A. If they don't print it off, then they just end up reading it at their computer. PDFs aren't optimized for reading on-screen, because the shape of page is different than the shape of a screen. Moreover, most students aren't very good at reading PDFs. Most of them would comprehend the text better if they marked it up as they read: underlining bits, making marginal notes, and so on. Yet most of them are not using PDF readers that allow for commenting.
For books that serve as workbooks and have exercises at the end of chapters, the problem is even worse. Students working through problems need paper in front of them and they need to be flipping between the material, the problem set, and the references in the back of the book. All of this is slightly less convenient on the computer, so learning the material is harder than it needs to be.

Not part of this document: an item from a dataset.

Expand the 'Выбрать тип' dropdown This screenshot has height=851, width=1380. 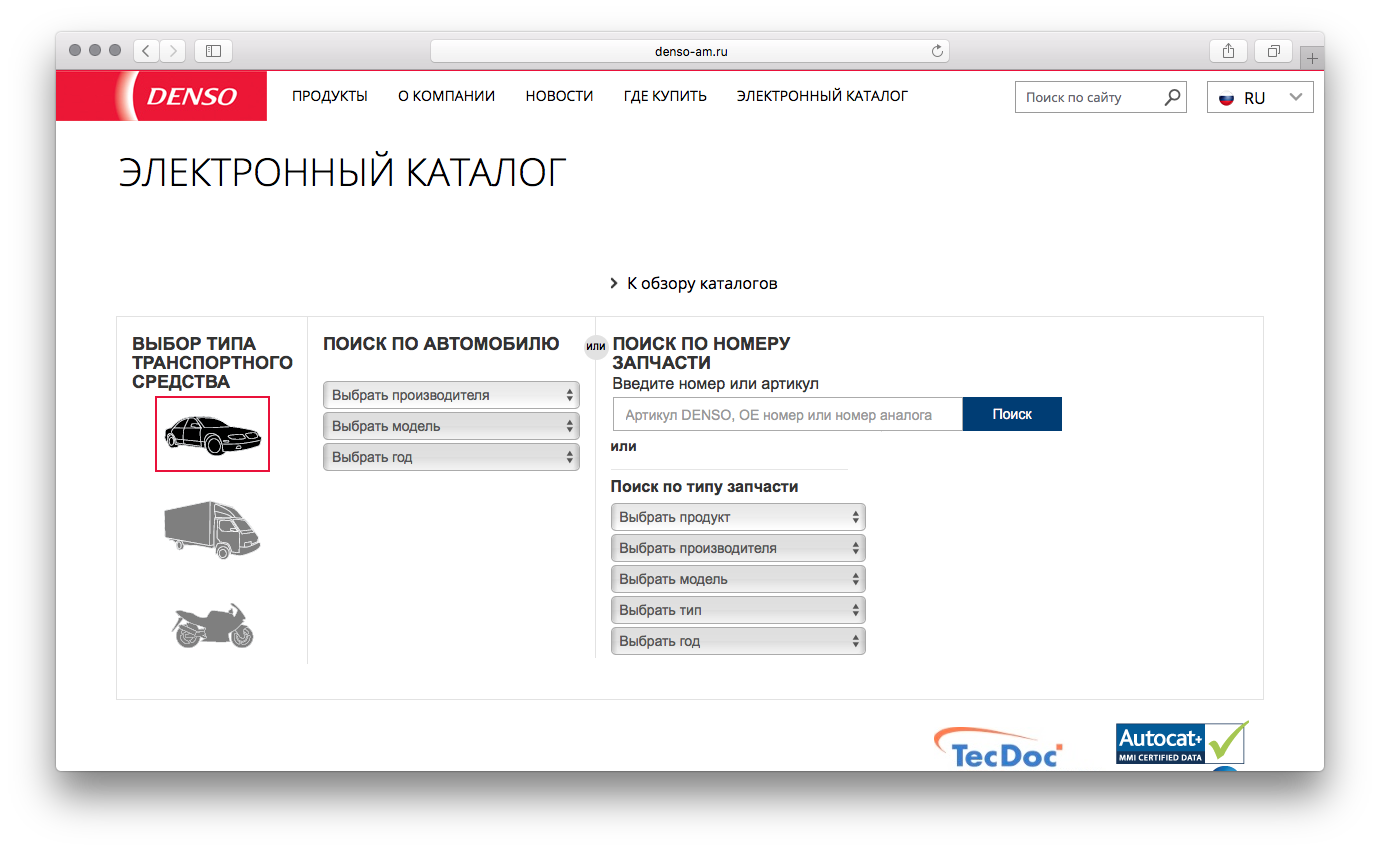[x=738, y=610]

Perhaps in the next generation students will be better at digesting documents on screen. Perhaps physical textbooks will actually be harder for them. But my students today are not the students of the future.**
B. If they do print it off, then they probably aren't doing so efficiently. I am not sure of the environmental impact of individual laser printing, as compared to copies by way of a printing service. But most students don't have their own laser printer, and so will probably pay more per page than if the whole book were printed by a copy service. And they will probably print single-sided, using more paper.
Students who have ink jet printers pay more and are indubitably worse for the Earth if they print the book.
The horns of the dilemma strike different students in different ways. The hassle involved in printing discourages some students from having a hard copy. So they end up accessing the book on screen, which is less conducive to learning, which leaves them struggling in the course.
The natural resolution of this dilemma is to separate 'online' and 'open access'. I make forall x available as a printed course packet for my students. I make it available electronically, but primarily for people in distant places who would like to use it for their own courses or for their own purposes. Of course, some of my students refrain from buying a copy and just look at the text online. This is no different from traditional textbooks, though, which some students refrain from buying in favor of using the library's copy on reserve or using a friend's copy.
* Given the template for this kind of rant, the next sentence should be: All the people writing free textbooks now are just sellouts.
** Note also that many students keep textbooks and refer to them years after having taken a course. Most students don't, but many do. You, as a reader of this blog, were probably one of them. How many old textbooks do you have on your shelves? Hardcopies are fine for this, because they live on a shelf and age gracefully. Digital copies, not so much. Just because a file is archived doesn't actually mean it will be readily available a decade later or that the former student could remember enough about it to turn it up in a search.